見透かすように右腕を見つめる。アーチャーはなに言わずにさらに前に出ようとした。

士郎は魔術回路のスイッチを切り替える。一息で創りだす剣を浮かべる。干将莫耶を投影する・・・

 

「士郎。・・・まだだめよ。」

「・・・なんでさ!!」

「シロウ。落ち着いてください。まだこのアーチャーの正体を見切りきれていません。」

「どういうことなんだよセイバー。」

「前のアーチャーとは違う力を持っていますが、今右腕に仕込んであるのはこの時代のものだとは思います。」

 

そこで会話が途切れる。今のアーチャーは謎でいっぱいである。簡単に言うことこんな感じだ。

 

「今は何も言わない。ここの状態を知るには独りのほうが行動しやすい。」

 

アーチャーは一言言うと、凛とセイバーは左右に退いた。そして今度こそ本当に部屋から出て行った。時間が無常にも過ぎていく。部屋の中は規則正しい寝息が支配していた。凛はベットの前にまで近づいて少女の髪をさらりと撫でる。髪の色は綺麗な栗色で、肌は白い。寝息が聞こえなければ死んでいるような気がして不安になる。

 

「凛。・・・その子は?」

「アーチャーの説明したとおり、リリー・・・ってことしか分からないわ。」

 

 

 

あれから数時間がすぎて夕日が海を綺麗な赤に変えている時間帯だ。カップルなどがこの時間帯は多いとパンフレットに書いてあったのも納得がいく。相変わらず少女は眠っており、凛はなにかを考えるようにしてベットに座っている。セイバーは士郎と一緒に少女の顔を見ていた。近くで見ると少しだけイリヤを思い出す。ギルガメッシュに対して抵抗できず、心臓を取られた光景は今も少し脳裏にこびり付いている。

 

「士郎。ちょっと頭冷やしてくるわ。」

 

というとさっさと部屋を出て行ってしまった。

 

「あっ。桜と藤ねえのこと忘れてた。」

「私がいってきます。」

「頼む・・・」

 

セイバーも出て行ってしまうと少しだけ鬱がはいってくる。自分の力でセイバーの力にはなれなかった。そう思うと自分は何のために半年間をすごしてきたのかと思う。このままでは正義の味方になるなんて本当に夢のまた夢。考えれば考えるほど本当に自分は無力だと感じる。

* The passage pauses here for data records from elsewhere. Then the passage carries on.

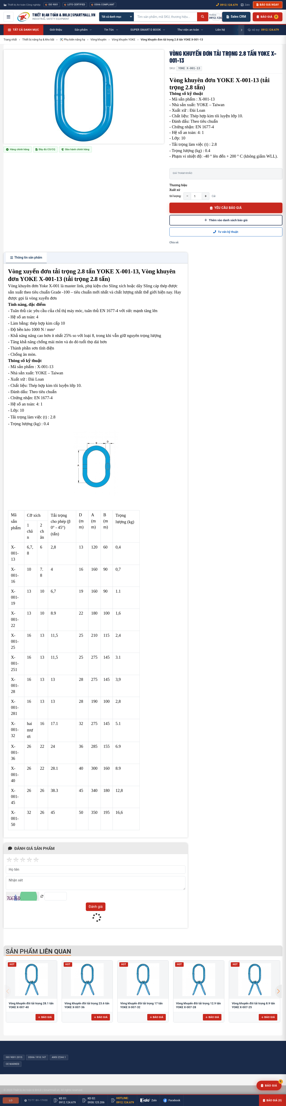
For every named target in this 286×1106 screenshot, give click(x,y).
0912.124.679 (270, 29)
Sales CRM (236, 16)
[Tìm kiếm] (202, 16)
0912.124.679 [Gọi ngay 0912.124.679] (227, 4)
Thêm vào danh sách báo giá (226, 220)
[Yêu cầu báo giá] (269, 1086)
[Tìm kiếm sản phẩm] (165, 16)
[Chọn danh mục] (116, 16)
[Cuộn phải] (241, 30)
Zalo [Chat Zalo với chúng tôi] (245, 4)
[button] (278, 991)
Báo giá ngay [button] (268, 4)
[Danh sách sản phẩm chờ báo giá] (267, 16)
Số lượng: (175, 196)
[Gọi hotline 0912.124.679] (216, 17)
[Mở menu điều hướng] (8, 17)
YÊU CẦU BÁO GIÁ (226, 208)
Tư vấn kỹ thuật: (226, 232)
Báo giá (45, 1017)
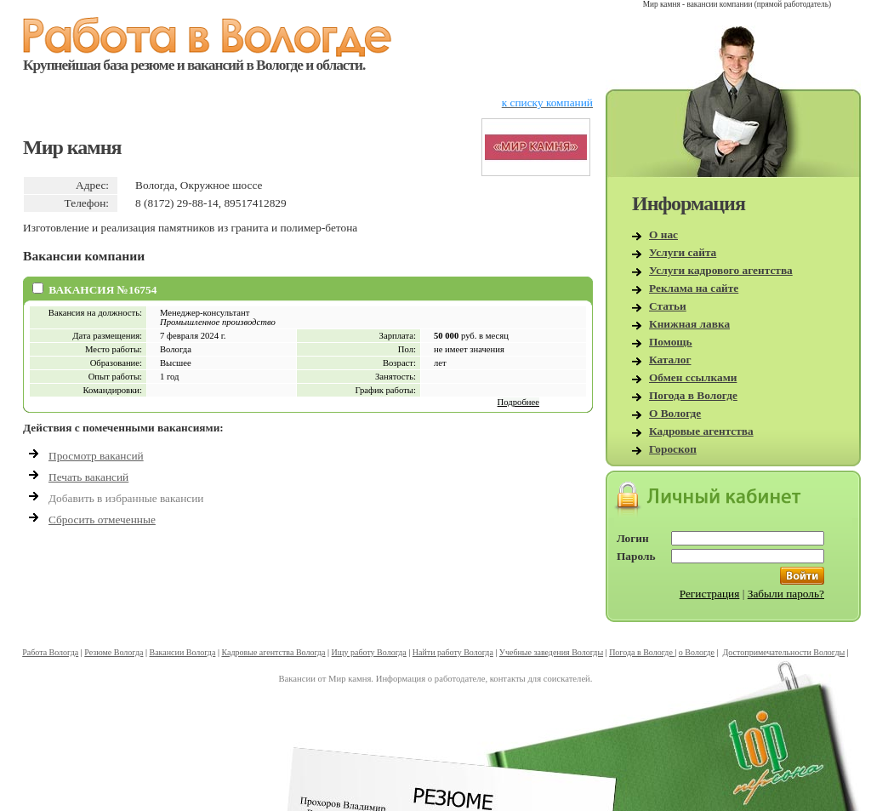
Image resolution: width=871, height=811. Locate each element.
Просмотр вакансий (96, 455)
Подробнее (518, 402)
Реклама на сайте (693, 288)
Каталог (670, 359)
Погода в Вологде (693, 395)
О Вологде (675, 413)
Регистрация (710, 593)
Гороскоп (673, 449)
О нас (663, 234)
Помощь (670, 341)
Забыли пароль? (786, 593)
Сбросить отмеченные (102, 519)
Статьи (667, 306)
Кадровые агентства (701, 431)
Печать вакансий (88, 477)
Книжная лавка (689, 323)
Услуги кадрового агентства (721, 270)
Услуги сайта (682, 252)
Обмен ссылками (693, 377)
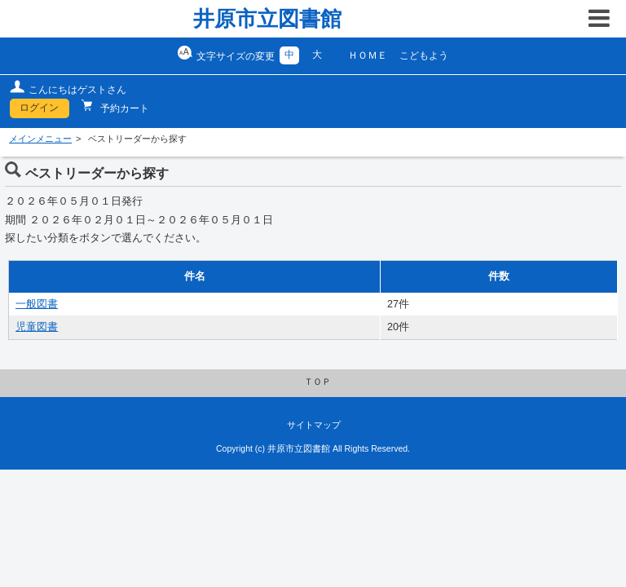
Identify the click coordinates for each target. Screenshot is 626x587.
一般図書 (36, 304)
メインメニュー (40, 138)
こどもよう (423, 55)
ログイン (39, 107)
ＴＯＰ (317, 381)
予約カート (123, 108)
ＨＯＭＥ (367, 55)
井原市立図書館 (267, 18)
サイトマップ (314, 425)
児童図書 (36, 327)
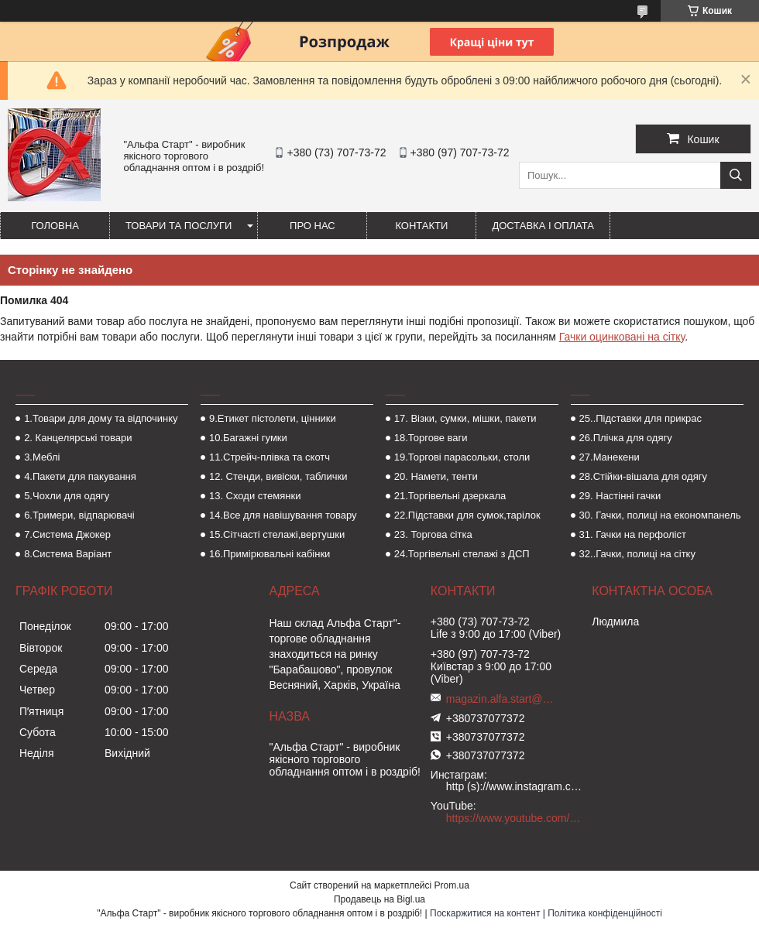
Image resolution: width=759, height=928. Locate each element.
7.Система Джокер (67, 534)
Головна (55, 225)
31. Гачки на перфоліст (632, 534)
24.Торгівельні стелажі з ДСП (462, 554)
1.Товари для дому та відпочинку (101, 418)
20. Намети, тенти (436, 476)
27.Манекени (609, 457)
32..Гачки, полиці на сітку (637, 554)
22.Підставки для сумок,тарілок (467, 515)
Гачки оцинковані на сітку (622, 336)
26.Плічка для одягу (625, 437)
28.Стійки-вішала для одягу (643, 476)
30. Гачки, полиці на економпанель (660, 515)
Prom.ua (451, 885)
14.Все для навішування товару (283, 515)
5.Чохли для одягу (66, 496)
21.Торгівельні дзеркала (450, 496)
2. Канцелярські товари (78, 437)
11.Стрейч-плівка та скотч (269, 457)
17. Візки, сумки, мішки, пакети (465, 418)
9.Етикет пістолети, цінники (272, 418)
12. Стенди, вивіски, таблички (278, 476)
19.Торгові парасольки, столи (462, 457)
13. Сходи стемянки (255, 496)
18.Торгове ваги (431, 437)
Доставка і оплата (543, 225)
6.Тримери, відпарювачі (79, 515)
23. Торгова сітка (433, 534)
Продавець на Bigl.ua (379, 899)
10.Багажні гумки (248, 437)
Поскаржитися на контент (485, 913)
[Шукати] (735, 175)
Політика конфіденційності (605, 913)
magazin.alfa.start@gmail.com (500, 699)
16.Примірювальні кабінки (269, 554)
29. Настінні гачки (620, 496)
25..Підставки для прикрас (640, 418)
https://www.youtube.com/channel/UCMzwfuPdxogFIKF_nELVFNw (515, 818)
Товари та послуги (178, 225)
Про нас (312, 225)
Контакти (421, 225)
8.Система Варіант (68, 554)
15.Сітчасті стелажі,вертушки (277, 534)
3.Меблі (42, 457)
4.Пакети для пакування (80, 476)
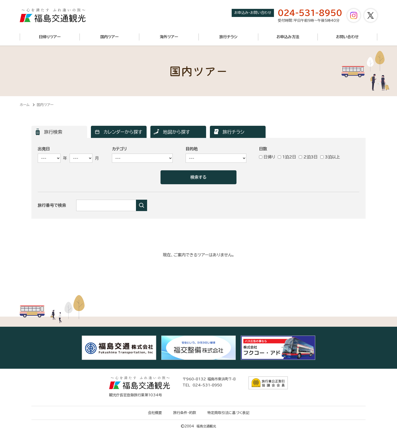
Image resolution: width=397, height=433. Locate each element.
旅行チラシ (228, 37)
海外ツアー (169, 37)
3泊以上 (330, 157)
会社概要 (155, 413)
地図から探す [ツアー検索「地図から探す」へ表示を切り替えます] (176, 132)
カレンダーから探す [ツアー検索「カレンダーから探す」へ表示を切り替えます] (123, 132)
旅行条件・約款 (184, 413)
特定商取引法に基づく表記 (228, 413)
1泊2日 (287, 157)
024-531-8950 (310, 13)
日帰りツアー (50, 37)
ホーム (25, 105)
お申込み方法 (287, 37)
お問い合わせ (347, 37)
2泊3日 (308, 157)
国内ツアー (109, 37)
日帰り (267, 157)
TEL (202, 385)
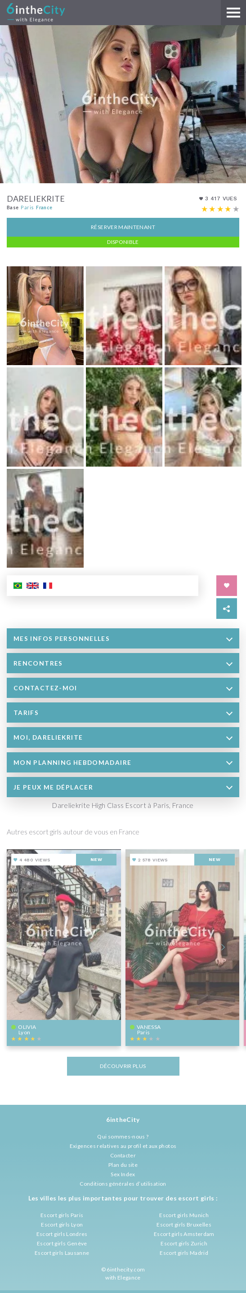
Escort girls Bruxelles (184, 1224)
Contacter (123, 1155)
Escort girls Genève (62, 1243)
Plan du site (123, 1164)
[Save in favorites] (226, 584)
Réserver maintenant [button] (123, 225)
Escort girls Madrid (184, 1252)
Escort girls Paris (61, 1215)
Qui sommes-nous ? (122, 1136)
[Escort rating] (220, 208)
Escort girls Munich (184, 1215)
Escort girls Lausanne (62, 1252)
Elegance (129, 1277)
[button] (123, 637)
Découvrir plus (123, 1065)
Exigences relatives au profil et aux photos (123, 1146)
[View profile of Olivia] (64, 947)
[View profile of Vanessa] (182, 947)
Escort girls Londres (62, 1234)
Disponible (123, 240)
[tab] (123, 637)
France (44, 206)
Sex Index (123, 1174)
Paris (27, 206)
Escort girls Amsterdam (184, 1234)
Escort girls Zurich (184, 1243)
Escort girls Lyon (62, 1224)
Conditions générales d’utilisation (123, 1183)
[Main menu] (233, 12)
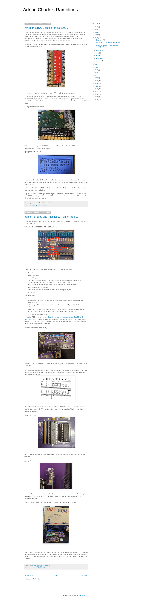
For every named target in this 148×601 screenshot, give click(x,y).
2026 (96, 27)
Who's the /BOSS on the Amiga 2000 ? (46, 27)
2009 (96, 97)
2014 (96, 83)
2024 (96, 32)
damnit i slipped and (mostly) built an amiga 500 (51, 216)
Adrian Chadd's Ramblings (50, 9)
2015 (96, 80)
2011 (96, 91)
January (99, 61)
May (97, 55)
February (99, 58)
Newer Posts (29, 575)
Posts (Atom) (37, 579)
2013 (96, 86)
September (99, 50)
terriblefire (44, 205)
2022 (96, 38)
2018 (96, 72)
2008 (96, 99)
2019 (96, 70)
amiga (31, 205)
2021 (96, 64)
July (97, 53)
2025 (96, 29)
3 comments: (47, 565)
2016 (96, 78)
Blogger (82, 595)
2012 (96, 89)
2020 (96, 67)
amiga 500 (37, 567)
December (99, 40)
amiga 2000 (37, 205)
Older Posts (83, 575)
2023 (96, 35)
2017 (96, 75)
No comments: (47, 203)
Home (56, 575)
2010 (96, 94)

士郎はそんな考え方をしては駄目だと思いっきり頬を叩く。バシィンといい音が響いた。激しく頭を振って頭の中の考えを胡散霧散にしようとする。深呼吸も忘れずに二三回して少女の顔に目を戻した。そこには蒼い二つの目が士郎を見ていた。士郎は思わずその瞳に惹かれてしまい、呼吸を忘れてしまうってこんな感じなんだなとか見当違いの考えを持ってしまった。少女の目の奥が見えてきそうで不安と期待と好奇心と恐怖が入り混じり、くすぐったくなってくる。リリーの手が伸びてきても動けなくて、顔に触れてやっと士郎の時間が流れ出してかのようだ。士郎はリリーの手に自分の手を重ねて感触を確かめる。リリーの手は冷たくも暖かくもないがどちらかというと少しばかり冷たい気がする。リリーは上体を起こすと士郎の顔に近くに自分の顔を重ねた。その前に少しだけなにかを言っていたようだったが、そんなことは後回しにして、リリーに魅入られてしまったかのようにリリーの思うままにしていた。だから、軽い口付けにも動じずに士郎は目を瞑って唇を味わう。甘い香りが鼻孔をくすぐってむず痒い。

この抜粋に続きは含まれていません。